One possibility is that _PyThreadState_Current is set wrongly.

Nothing is actively restoring 0x81ba540
"""

Robert also reported that there seemed to be correlation with logrotate. Perhaps he is referring to something similar to https://bugs.launchpad.net/launchpad/+bug/680333 (which was reported later than Robert's comment)? As that bug says, we do have past problems, per https://bugs.launchpad.net/launchpad/+bug/481512 . However, if the only evidence to relate the logrotate and the hang is timing, that is indirect and circumstantial. More importantly, if we can regard the incident report log as at least a rough indicator of the time of occurrence, the timing is inconsistent. Bug shows the log rotation at 1:00 UTC, but hangs have been recorded in the incident log since Dec 1 at these times (24 hour clock, UTC): 11:38, 01:45, 08:30, 08:19, 01:39, 09:06, 11:04, 11:46, 02:25, 12:45, 05:20, 05:20, 23:50, 23:30. If we estimate that SMS messages happen within a couple of hours before that time is recorded, then that is oddly clustered around the first 12 hours UTC but not indicative of an event at 01:00, as that bug suggests. Of course, perhaps we have more than one cause of hangs.

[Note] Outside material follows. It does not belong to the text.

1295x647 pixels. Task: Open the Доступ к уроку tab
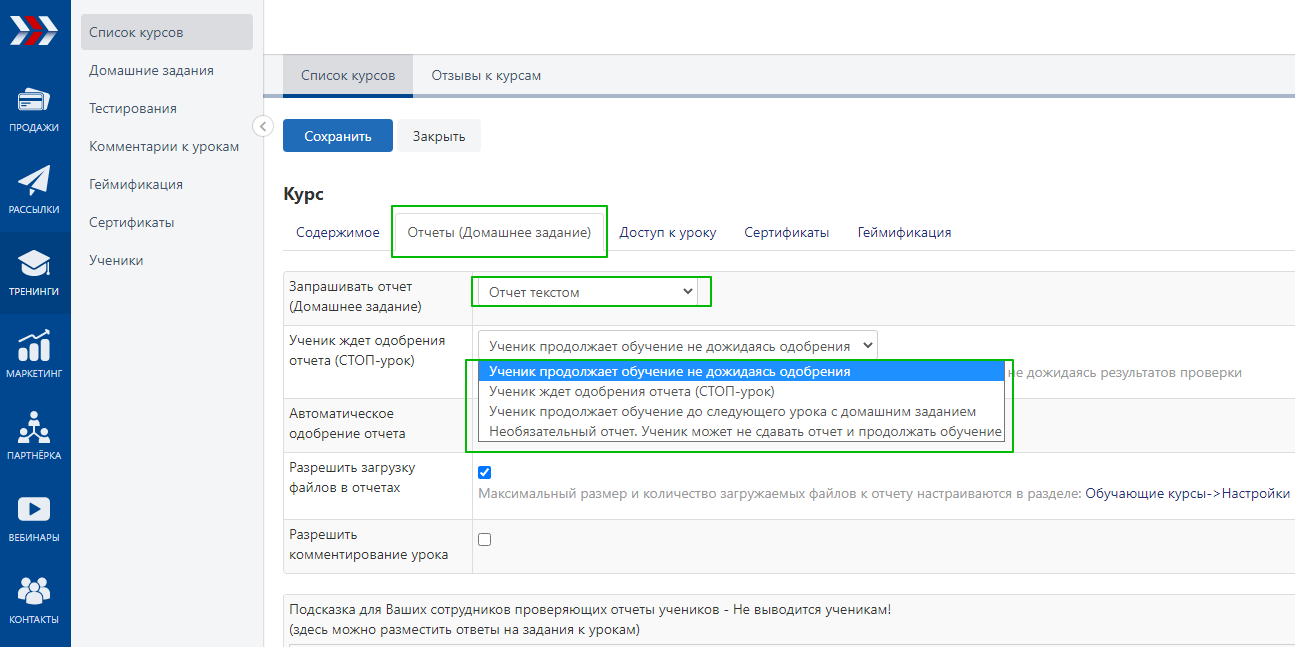[x=667, y=233]
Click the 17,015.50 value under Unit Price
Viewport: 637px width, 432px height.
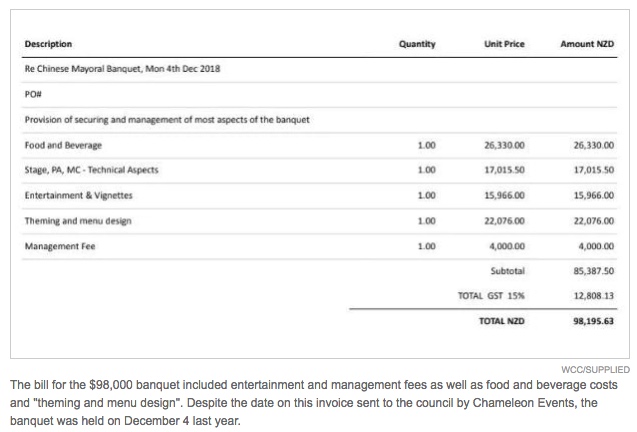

We requested that the LOSAs use Michael's newer version of pygdb, and to analyze the hanging process both before and after they try to stop the process. They have had done so at least one time, and we have a number of other instances with less complete data, so I'd like to reopen the discussion with the new data.

This is the most complete data for one instance. https://pastebin.canonical.com/40836/ (from https://bugs.launchpad.net/launchpad/+bug/689463)

We have several other instances recently--one or two every few days, per https://wiki.canonical.com/InformationInfrastructure/OSA/LPIncidentLog . Some of them have debugging output. They can also provide information, but the data is less complete:

https://pastebin.canonical.com/41445/ (33 threads?!)
https://pastebin.canonical.com/41452/ (debugging didn't analyze properly)
https://pastebin.canonical.com/40529/
https://pastebin.canonical.com/40527/
https://pastebin.canonical.com/40245/
https://pastebin.canonical.com/40206/

I'm going to send this out to Michael, Barry, and Robert for more input, also inviting any other launchpad-dev participants to contribute. Then I'll stare some more at these pastebins myself.